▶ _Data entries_
════════

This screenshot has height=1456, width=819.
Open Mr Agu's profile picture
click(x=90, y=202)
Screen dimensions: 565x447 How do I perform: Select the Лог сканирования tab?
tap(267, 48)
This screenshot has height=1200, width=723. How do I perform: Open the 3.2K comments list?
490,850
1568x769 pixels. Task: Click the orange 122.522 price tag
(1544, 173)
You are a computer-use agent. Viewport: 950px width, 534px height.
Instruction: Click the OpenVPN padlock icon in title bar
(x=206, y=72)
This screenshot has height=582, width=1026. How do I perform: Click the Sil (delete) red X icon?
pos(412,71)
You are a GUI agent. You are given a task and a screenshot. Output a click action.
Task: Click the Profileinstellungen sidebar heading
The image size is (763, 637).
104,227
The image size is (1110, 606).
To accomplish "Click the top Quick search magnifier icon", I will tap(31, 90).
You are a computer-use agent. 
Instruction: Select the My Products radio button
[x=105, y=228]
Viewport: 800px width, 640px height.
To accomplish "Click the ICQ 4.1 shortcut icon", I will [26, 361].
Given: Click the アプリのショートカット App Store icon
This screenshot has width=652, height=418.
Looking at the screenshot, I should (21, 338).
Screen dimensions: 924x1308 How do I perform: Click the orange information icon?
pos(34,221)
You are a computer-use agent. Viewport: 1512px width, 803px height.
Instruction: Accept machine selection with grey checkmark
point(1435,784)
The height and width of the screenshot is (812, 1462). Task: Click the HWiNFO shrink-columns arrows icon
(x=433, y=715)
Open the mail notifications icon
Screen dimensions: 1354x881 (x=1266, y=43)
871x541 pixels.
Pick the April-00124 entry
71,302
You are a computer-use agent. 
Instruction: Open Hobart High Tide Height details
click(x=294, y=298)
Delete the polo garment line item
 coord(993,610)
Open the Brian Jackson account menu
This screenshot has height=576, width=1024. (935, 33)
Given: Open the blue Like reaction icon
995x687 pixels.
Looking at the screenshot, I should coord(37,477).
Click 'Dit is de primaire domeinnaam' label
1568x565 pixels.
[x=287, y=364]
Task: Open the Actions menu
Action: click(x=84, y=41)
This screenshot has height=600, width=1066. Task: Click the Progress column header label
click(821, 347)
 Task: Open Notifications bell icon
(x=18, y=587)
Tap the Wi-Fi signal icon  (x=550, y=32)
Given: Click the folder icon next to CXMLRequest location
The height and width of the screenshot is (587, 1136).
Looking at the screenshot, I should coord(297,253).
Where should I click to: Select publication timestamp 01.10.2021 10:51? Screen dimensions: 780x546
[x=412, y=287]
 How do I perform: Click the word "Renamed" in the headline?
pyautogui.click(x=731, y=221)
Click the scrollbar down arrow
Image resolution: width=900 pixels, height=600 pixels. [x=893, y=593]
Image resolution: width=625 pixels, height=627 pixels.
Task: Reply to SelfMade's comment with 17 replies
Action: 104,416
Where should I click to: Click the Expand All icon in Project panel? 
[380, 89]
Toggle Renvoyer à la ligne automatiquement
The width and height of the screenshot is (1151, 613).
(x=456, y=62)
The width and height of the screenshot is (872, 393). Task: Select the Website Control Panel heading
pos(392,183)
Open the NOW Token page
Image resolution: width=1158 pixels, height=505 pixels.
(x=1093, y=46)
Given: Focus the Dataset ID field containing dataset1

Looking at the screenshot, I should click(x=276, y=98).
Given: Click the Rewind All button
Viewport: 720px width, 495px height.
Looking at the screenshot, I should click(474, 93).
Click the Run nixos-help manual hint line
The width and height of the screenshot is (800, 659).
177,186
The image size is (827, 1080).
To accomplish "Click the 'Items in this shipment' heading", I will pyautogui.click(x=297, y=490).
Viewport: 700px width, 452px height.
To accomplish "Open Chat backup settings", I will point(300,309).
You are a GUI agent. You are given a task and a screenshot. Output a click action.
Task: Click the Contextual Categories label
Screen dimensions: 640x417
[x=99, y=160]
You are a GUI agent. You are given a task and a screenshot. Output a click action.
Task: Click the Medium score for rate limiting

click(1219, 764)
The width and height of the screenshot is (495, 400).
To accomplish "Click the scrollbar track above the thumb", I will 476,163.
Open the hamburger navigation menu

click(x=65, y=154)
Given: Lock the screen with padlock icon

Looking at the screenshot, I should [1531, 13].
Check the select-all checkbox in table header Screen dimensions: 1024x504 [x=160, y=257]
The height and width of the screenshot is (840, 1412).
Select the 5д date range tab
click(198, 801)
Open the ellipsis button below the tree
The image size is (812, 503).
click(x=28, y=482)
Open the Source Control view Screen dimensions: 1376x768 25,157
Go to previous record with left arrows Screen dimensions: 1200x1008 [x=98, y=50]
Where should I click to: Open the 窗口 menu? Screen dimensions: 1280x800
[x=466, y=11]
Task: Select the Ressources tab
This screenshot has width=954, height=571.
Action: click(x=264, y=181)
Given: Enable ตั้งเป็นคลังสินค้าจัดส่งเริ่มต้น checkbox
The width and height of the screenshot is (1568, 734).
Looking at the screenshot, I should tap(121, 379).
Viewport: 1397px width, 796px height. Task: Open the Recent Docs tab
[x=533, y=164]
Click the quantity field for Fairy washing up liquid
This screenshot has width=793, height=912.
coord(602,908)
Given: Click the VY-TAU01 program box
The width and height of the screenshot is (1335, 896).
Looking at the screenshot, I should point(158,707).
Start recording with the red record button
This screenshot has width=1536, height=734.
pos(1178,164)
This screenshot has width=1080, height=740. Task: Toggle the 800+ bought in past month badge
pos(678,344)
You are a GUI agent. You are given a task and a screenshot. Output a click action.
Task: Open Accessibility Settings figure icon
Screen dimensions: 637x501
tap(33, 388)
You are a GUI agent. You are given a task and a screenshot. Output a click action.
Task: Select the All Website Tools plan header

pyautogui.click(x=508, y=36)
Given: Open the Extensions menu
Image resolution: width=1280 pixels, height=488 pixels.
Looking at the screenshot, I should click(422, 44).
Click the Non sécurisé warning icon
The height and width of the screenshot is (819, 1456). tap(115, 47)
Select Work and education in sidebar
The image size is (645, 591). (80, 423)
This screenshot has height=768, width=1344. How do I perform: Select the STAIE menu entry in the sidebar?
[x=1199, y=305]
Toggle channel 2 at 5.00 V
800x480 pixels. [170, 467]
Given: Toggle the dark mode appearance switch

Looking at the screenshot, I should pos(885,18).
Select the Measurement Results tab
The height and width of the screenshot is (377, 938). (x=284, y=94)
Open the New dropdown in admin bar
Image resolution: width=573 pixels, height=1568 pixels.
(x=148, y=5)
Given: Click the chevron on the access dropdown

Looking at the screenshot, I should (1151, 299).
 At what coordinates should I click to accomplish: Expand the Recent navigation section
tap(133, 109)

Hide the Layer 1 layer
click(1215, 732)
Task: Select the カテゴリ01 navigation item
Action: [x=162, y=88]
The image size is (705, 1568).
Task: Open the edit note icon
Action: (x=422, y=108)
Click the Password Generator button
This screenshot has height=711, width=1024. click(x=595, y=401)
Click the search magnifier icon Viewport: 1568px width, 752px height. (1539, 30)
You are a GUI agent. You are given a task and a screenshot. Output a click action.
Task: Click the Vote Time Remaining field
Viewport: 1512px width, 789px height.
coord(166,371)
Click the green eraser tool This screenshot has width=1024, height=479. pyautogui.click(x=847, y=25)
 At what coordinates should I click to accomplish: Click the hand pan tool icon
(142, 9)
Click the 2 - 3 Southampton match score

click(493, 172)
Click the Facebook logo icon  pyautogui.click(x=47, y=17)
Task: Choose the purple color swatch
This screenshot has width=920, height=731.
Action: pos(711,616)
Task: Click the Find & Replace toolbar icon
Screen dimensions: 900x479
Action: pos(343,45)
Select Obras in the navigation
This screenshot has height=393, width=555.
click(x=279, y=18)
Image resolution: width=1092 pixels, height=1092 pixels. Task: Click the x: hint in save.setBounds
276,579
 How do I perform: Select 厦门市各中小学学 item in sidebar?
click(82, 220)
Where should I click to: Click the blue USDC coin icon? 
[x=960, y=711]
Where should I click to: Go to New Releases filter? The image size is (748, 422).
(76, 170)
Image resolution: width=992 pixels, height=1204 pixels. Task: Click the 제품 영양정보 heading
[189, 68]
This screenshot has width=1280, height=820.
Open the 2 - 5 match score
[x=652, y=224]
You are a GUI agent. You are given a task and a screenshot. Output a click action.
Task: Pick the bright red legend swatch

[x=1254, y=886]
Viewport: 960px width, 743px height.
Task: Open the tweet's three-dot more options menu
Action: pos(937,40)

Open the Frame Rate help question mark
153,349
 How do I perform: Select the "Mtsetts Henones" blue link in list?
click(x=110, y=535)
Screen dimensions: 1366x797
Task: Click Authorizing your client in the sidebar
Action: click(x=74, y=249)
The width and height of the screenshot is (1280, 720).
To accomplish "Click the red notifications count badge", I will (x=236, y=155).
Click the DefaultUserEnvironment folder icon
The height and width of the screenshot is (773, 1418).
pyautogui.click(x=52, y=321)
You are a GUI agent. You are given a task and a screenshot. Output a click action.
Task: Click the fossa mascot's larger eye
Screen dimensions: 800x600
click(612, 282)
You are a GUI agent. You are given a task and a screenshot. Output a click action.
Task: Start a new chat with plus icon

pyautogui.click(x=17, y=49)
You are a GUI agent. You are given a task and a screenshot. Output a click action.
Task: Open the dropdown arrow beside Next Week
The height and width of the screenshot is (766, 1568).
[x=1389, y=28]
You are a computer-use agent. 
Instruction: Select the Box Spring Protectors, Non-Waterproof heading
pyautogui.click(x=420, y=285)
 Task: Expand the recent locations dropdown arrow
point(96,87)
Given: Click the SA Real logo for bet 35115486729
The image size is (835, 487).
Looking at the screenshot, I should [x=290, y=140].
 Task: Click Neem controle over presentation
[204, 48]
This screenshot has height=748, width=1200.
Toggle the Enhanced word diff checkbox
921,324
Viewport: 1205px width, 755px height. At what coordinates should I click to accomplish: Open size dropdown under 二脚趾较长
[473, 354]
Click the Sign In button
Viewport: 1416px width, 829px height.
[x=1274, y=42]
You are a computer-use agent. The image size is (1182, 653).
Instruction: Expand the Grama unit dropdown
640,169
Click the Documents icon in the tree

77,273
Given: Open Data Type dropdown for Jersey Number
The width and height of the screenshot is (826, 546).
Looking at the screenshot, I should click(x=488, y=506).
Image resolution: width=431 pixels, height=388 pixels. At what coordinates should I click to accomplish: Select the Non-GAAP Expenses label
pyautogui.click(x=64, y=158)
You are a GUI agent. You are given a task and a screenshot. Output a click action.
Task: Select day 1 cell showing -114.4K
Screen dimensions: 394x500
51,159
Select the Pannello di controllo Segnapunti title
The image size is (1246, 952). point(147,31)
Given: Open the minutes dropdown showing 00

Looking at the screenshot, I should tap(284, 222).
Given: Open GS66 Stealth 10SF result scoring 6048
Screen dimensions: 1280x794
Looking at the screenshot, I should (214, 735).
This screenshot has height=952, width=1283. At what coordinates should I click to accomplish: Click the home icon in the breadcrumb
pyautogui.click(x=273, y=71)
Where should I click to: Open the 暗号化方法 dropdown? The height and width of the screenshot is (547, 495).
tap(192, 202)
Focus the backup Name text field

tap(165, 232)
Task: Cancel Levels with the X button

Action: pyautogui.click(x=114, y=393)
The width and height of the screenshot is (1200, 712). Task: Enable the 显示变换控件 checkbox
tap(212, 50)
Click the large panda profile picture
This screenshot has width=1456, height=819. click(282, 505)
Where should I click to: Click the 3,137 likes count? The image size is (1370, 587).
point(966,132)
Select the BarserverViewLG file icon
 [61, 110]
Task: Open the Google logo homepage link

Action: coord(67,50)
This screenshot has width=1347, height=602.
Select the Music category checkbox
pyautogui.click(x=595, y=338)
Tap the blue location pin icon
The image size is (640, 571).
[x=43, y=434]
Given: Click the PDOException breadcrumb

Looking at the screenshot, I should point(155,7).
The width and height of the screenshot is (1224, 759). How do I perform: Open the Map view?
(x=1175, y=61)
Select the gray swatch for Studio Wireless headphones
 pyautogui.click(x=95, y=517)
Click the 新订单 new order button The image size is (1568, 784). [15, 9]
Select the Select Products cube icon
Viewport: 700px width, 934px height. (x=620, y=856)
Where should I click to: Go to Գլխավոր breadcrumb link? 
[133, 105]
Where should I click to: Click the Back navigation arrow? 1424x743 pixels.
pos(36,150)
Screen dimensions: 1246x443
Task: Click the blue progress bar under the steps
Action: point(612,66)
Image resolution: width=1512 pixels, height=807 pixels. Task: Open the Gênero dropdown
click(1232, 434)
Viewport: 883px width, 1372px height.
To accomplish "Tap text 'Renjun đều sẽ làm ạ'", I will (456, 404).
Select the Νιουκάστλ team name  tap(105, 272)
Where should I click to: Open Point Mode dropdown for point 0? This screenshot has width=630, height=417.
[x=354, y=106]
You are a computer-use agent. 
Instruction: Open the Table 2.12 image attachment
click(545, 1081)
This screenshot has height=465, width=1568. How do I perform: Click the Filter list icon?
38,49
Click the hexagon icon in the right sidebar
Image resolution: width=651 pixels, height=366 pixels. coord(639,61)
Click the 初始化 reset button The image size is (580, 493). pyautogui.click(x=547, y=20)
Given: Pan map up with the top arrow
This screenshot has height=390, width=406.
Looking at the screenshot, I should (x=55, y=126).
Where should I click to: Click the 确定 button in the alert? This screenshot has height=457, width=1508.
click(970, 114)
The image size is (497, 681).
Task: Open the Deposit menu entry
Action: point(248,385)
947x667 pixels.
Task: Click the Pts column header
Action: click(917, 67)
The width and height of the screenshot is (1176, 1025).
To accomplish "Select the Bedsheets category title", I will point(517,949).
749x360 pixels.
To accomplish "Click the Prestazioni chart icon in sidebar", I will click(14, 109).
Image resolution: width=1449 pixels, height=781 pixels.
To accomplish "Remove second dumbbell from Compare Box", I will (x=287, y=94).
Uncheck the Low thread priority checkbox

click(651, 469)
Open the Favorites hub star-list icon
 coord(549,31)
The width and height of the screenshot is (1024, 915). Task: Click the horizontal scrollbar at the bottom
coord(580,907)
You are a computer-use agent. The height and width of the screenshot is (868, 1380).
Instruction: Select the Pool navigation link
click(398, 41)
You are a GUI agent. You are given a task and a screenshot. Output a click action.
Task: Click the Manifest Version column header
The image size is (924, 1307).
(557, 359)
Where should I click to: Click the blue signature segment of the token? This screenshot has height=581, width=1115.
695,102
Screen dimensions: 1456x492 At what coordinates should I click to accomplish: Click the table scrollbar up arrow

════════

▶ _EXERCISE DIRECTIONS_
From the data above, copy each line where the string "magnifier" appears.

▶ _EXERCISE SOLUTION_
To accomplish "Click the top Quick search magnifier icon", I will tap(31, 90).
Click the search magnifier icon Viewport: 1568px width, 752px height. (1539, 30)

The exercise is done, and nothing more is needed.